9. Do the Iodine Test. I’d never heard of this before – the “Iodine test” means rubbing a silver-dollar sized dot of iodine onto your stomach. If it’s absorbed into your skin after 12 hours, you were low on iodine. Apparently, iodine is a really common deficiency, and can be related to thyroid problems! (You’re supposed to repeat the test until the spot doesn’t absorb – apparently, iodine is one of the few things your body will stop absorbing once it has enough! Weird!)
10. Thyroid-supporting Supplements. This might seem ironic, since my goal is to *stop* taking stuff eventually, but my goal is to *heal.* I don’t mind taking a bunch of stuff now if it means I get to live a normal life later (instead of feeling like death if I forget a dose, like I do now). So, to support the ol’ thyroid as it heals, I’ll be taking chlorophyll, zinc, magnesium, selenium, red marine algae, L-Arginine, and L-Tyrosine. (I need to hunt these things down – I don’t have them yet).
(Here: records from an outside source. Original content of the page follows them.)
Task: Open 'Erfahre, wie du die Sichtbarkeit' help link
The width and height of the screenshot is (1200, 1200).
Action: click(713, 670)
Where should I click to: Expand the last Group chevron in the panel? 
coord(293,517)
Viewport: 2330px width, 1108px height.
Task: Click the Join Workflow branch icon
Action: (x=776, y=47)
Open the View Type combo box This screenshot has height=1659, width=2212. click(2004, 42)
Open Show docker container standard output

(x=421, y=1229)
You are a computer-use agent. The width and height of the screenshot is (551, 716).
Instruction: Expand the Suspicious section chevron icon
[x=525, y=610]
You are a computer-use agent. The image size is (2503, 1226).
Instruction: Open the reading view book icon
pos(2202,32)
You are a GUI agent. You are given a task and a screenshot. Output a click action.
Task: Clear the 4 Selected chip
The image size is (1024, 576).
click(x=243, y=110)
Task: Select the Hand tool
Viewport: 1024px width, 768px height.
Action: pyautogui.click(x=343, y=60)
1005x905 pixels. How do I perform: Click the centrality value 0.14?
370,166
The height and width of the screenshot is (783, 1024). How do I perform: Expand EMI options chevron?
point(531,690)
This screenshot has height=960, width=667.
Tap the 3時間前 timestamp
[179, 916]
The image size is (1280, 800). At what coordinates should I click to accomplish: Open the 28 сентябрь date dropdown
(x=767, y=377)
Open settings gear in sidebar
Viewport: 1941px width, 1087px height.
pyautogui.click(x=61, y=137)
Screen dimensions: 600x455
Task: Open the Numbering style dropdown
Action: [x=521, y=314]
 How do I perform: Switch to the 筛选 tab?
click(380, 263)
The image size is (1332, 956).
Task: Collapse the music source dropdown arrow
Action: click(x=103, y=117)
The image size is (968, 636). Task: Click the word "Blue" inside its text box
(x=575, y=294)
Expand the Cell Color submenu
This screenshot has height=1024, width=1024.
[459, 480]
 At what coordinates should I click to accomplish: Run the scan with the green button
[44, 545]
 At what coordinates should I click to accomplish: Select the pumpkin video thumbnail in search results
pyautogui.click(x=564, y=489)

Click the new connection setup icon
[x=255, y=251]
When possible, I want to “take” my supplements in a whole-food way. Did you know eating two brazil nuts is the equivalent of taking one selenium supplement? I’m going to get me some brazil nuts! And for the magnesium, I’ll be making this great recipe for magnesium lotion!
Some things will probably re-enter my life after the year is up. For example, coffee and chocolate. I’m not going to live without them forever. Seriously. I have no intention of even trying. But sodas? Artificial sweeteners? Teflon pans? I’ve been meaning to kick those bad habits to the curb anyway.